Top of Supplied information
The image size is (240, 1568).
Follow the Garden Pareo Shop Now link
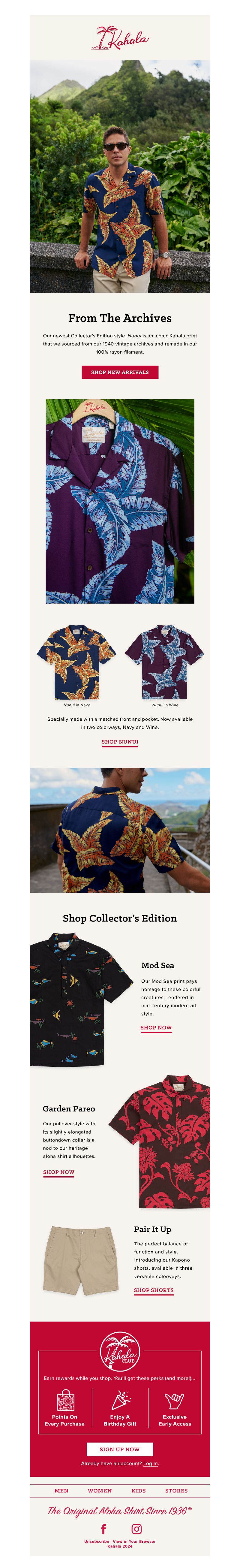pyautogui.click(x=58, y=1172)
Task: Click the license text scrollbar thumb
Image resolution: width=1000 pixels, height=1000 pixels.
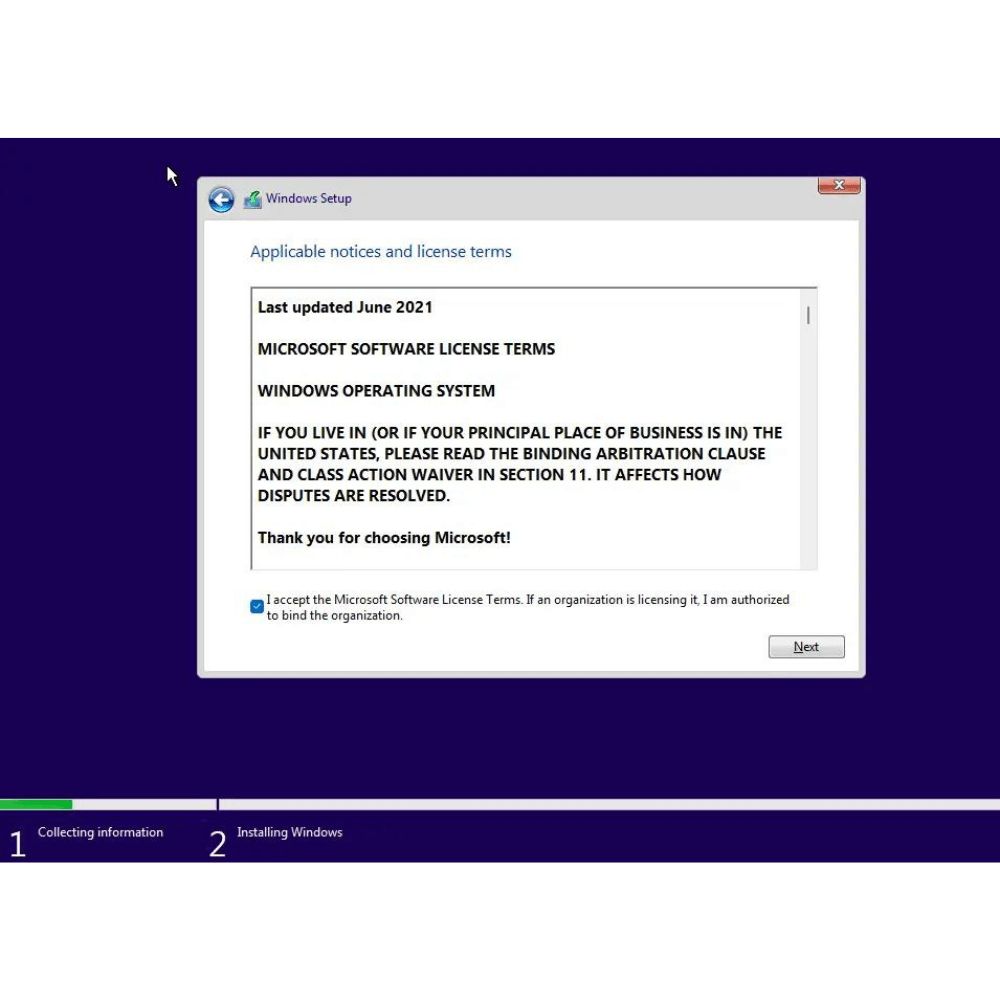Action: [807, 315]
Bottom of Supplied information
■ **Try it**
Be exact. Write out all the entries and omit the pictures.

■ **Answer to the problem**
The image size is (240, 1568).
Follow the Garden Pareo Shop Now link
pyautogui.click(x=58, y=1172)
Task: Click the license text scrollbar thumb
Image resolution: width=1000 pixels, height=1000 pixels.
Action: [807, 315]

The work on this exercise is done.